Although still technically on the gringo trail our choice of campsite, although cheap, was not exactly the “party vibe” we had been hoping for.
The next day we would see what Semuc Champey has to offer, which is really fucking awesome.
A highlight of this place was going on a cave tour which in typical central american style involved no safe guards and was done under candlelight. We swam in the caves for about an hour which was really cool.
The rain would end up keeping us at Semuc Champey for a few days, the extremely steep and rough road being un drive-able without some sun to help it dry.
Luckily though, the sun came and we were able to drive the 22kms to get out of the valley and to our next stop which turned out to be the first bit of tarmac we had seen in a while.
After talking to a dude for a bit, he let us stay in his hotel which was under construction at the top of a really steep dirt hill. He was super friendly, and an absolute boss. He had three workers working for him who drove off to get another bed and mattress which they carried up the hill and put in the house.
The view from our place was amazing, we rose early to see the sunrise and to prepare ourselves for the steep ride down the dirt hill.

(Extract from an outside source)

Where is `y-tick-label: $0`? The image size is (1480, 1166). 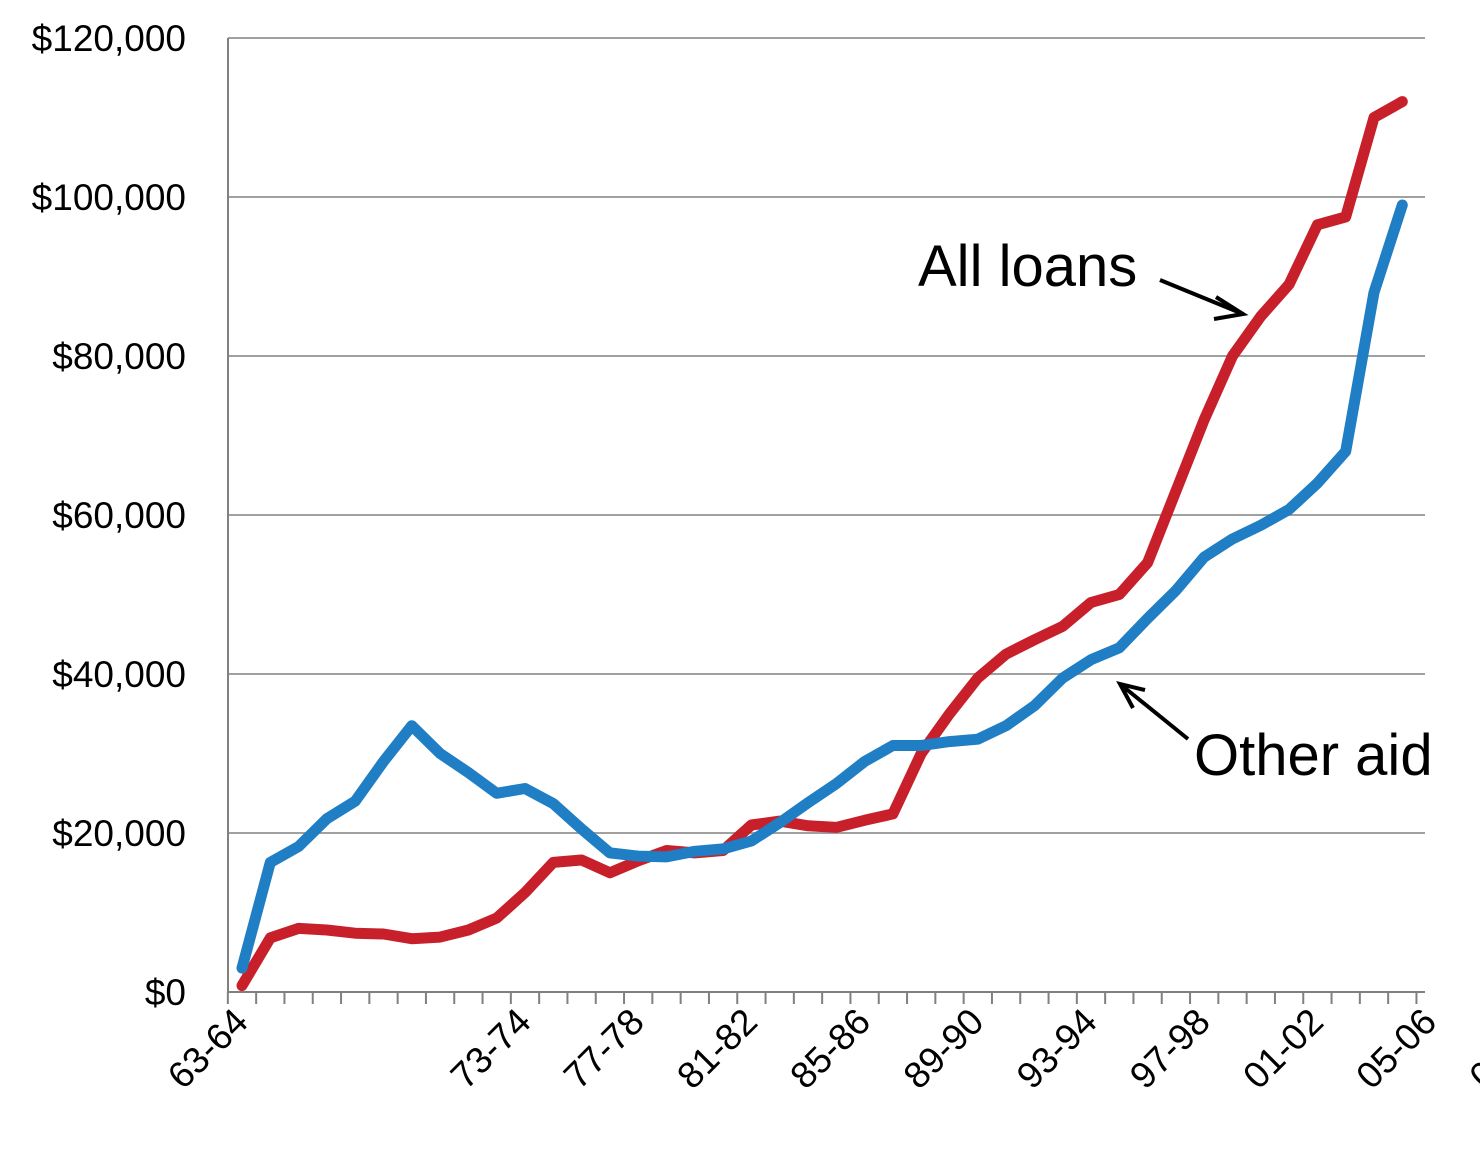
y-tick-label: $0 is located at coordinates (166, 992).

It turned out to be so steep that three men had to tie a rope to the back of our bike and ease us down the side of the hill, so we wouldn’t wreck ourselves.
With this out of the way, and with plenty of daylight ahead of us, we made our way through Coban and towards our Spanish language school in Quetzaltenango. The 400kms turned out to be a bit much for one day, so we set up camp in Aguacatan after another awesome day of riding.

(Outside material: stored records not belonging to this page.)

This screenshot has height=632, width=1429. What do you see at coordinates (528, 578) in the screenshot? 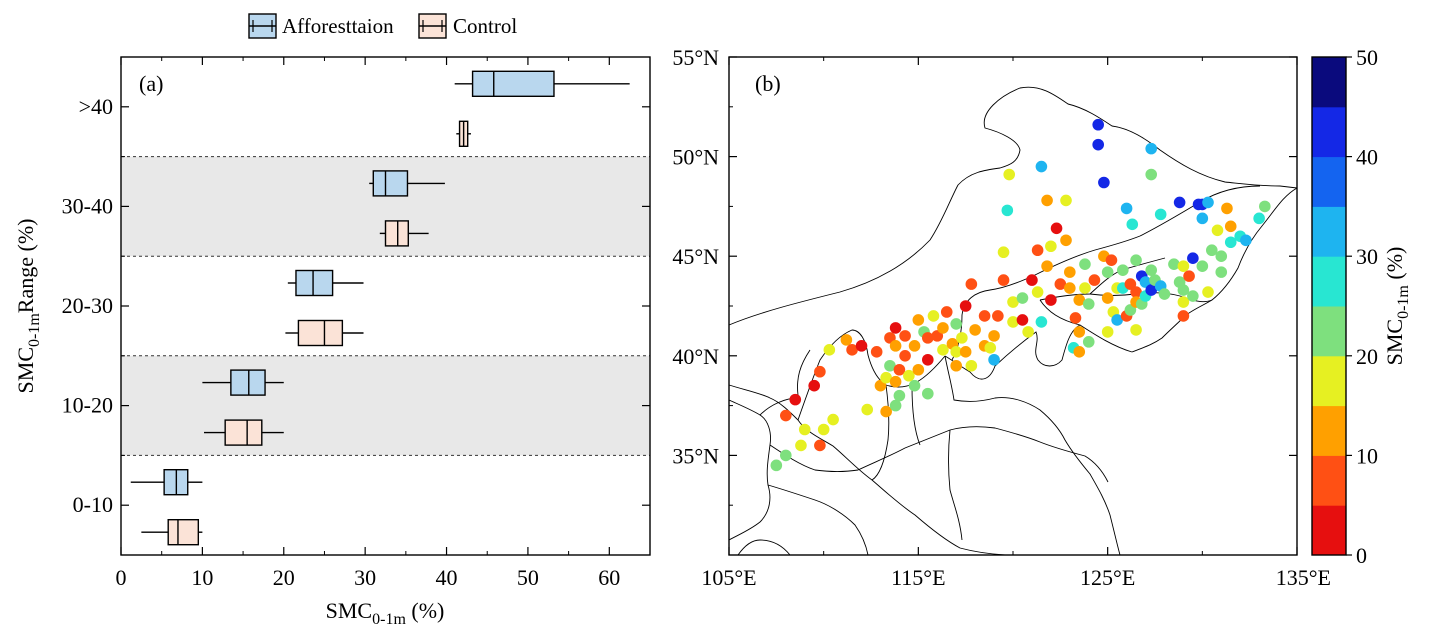
I see `x-tick-label: 50` at bounding box center [528, 578].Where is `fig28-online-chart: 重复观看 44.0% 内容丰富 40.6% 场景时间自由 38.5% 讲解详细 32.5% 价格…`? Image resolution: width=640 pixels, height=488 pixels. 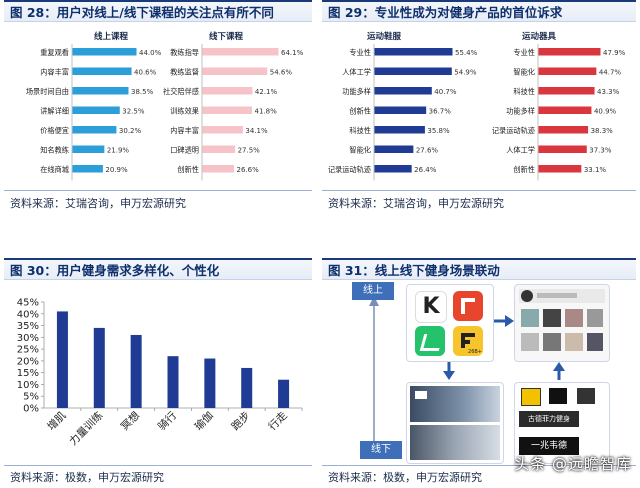
fig28-online-chart: 重复观看 44.0% 内容丰富 40.6% 场景时间自由 38.5% 讲解详细 32.5% 价格… is located at coordinates (94, 112).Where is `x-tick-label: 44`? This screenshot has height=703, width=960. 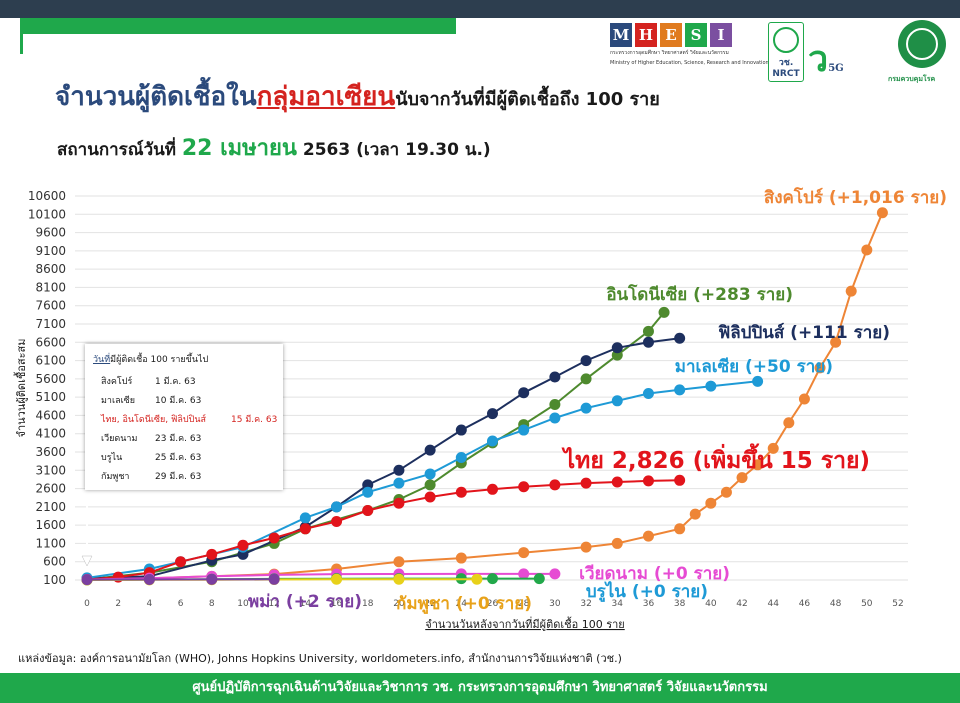 x-tick-label: 44 is located at coordinates (774, 604).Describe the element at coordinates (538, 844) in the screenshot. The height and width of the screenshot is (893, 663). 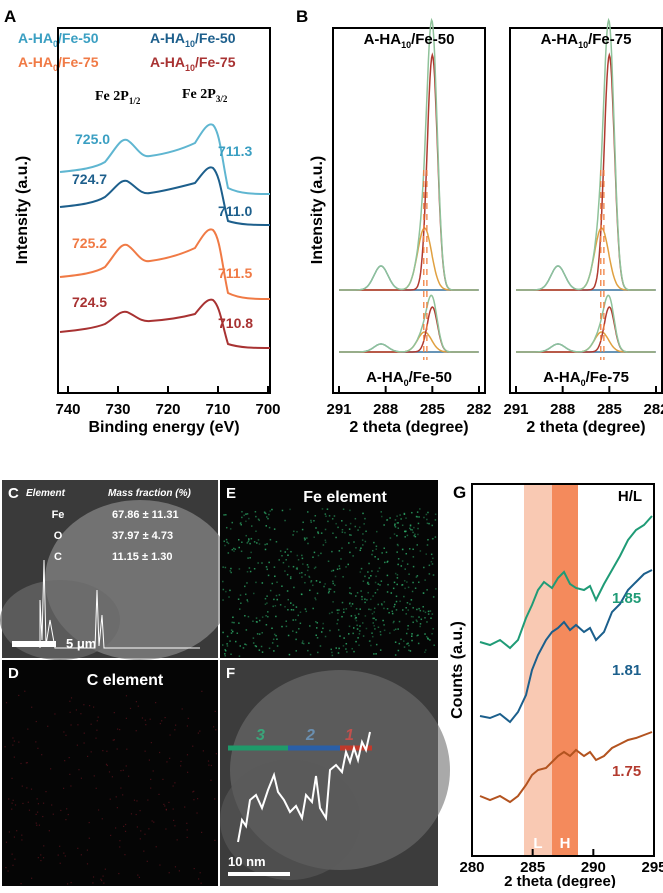
I see `band-label: L` at that location.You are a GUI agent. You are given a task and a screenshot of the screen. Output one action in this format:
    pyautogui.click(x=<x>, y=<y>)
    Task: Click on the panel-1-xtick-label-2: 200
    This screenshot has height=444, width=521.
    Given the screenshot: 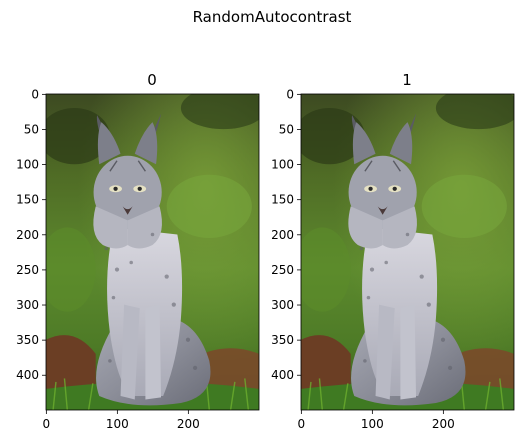 What is the action you would take?
    pyautogui.click(x=444, y=424)
    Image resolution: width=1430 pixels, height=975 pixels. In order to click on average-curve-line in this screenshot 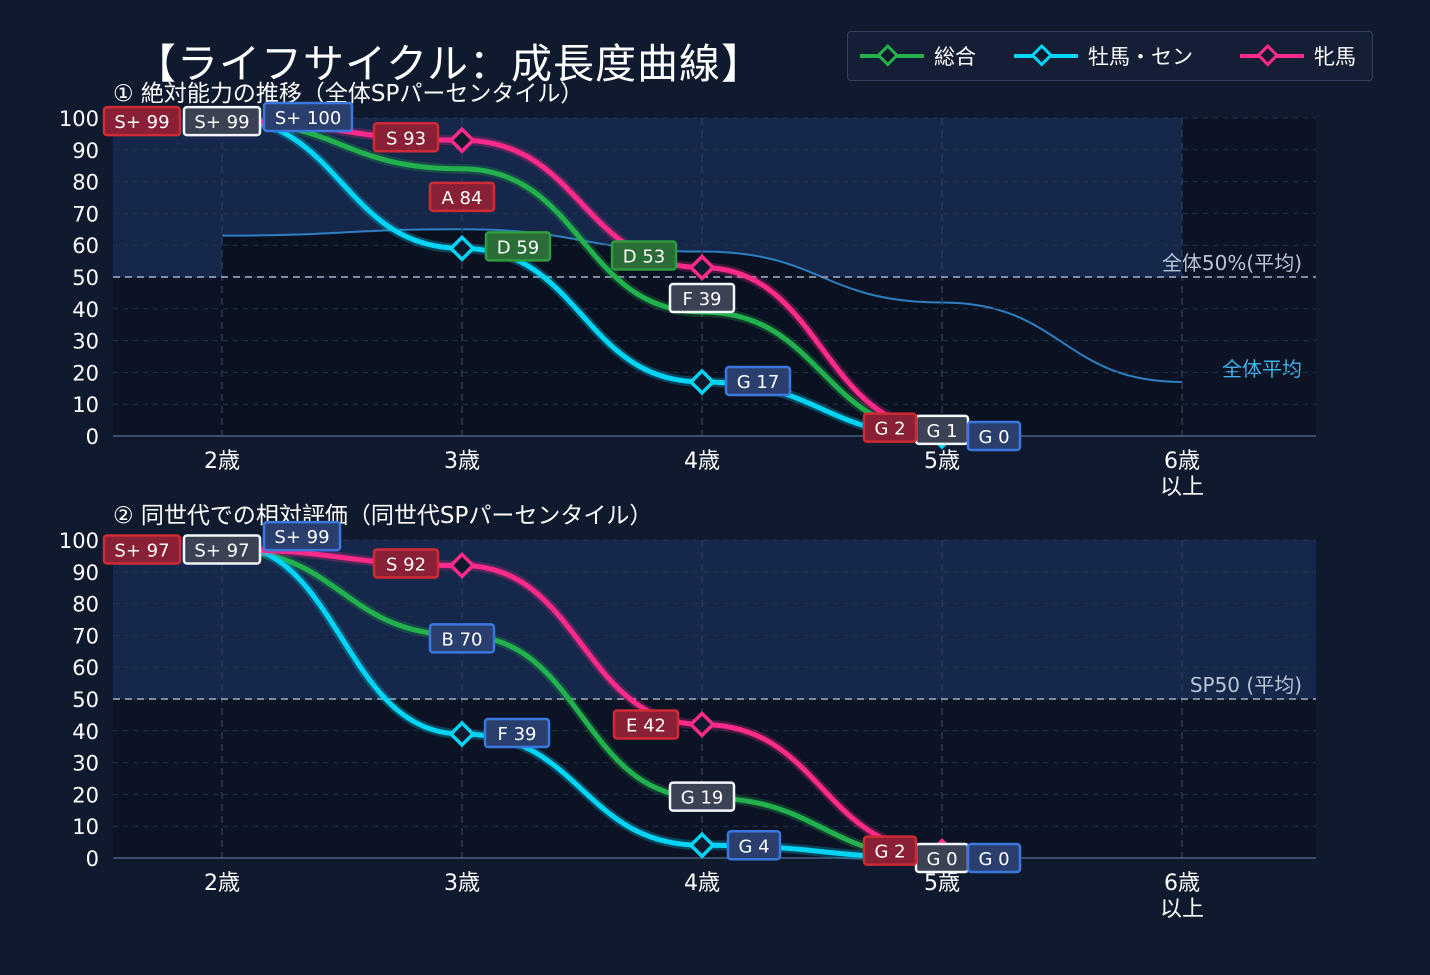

We would stop at a mechanic and ask him if he had a place for us to sleep that night. “Yeah, sure” he replied and just like that we were camping again on someone’s property, eating copious amounts of peanuts and living the bum life.
During our time in Aguacatan, we were very much looked upon as an anomaly. Two white boys with 650’s camping in the backyard of the local mechanic. This is an area where most of the people speak Mayan and tourism is essentially non-existent.

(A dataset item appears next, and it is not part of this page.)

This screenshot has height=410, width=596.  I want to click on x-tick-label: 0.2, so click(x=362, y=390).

The morning of our departure we were invited for breakfast by a man who lived across the road. He was genuinely interested as to why we would travel, what traveling is like, and what the fuck we were doing in Aguacatan. The rest of his family, although they spoke Spanish, just looked at us with disbelief and smiled.
In stark contrast to our time in Flores, being in Aguacatan as well as Semuc Champey and where ever we were in that hotel proved to be very much not the gringo trail. We had a great time in Flores, however travel is all about having a mix of the two.
Personally, I think traveling should be about partying with other travelers and making a mess of yourself because I’m not ashamed to say that I find that fun. There is a certain air of freedom that comes with staying in hostels and partying with english-speaking party animals. That’s just the gringo trail.
The other side, unfortunately is one that many people without their own means of transportation will never see. Riding a motorcycle opens up new doors and you get to experience things you would never get to see going by traditional public transport. Here the perfect example was having breakfast with a Guatemalan man and his family in a small town after a night of camping in the backyard of a mechanic.
From here, not much else needs to be said. As I’m writing this, I am lying in a bed in my own room, staying with another Guatemalan family in Quetzaltenango. I’m going out partying tonight with English speakers and that’s ok. That’s just how I travel.
Tomorrow I’ll be at the Spanish school learning about Central American history.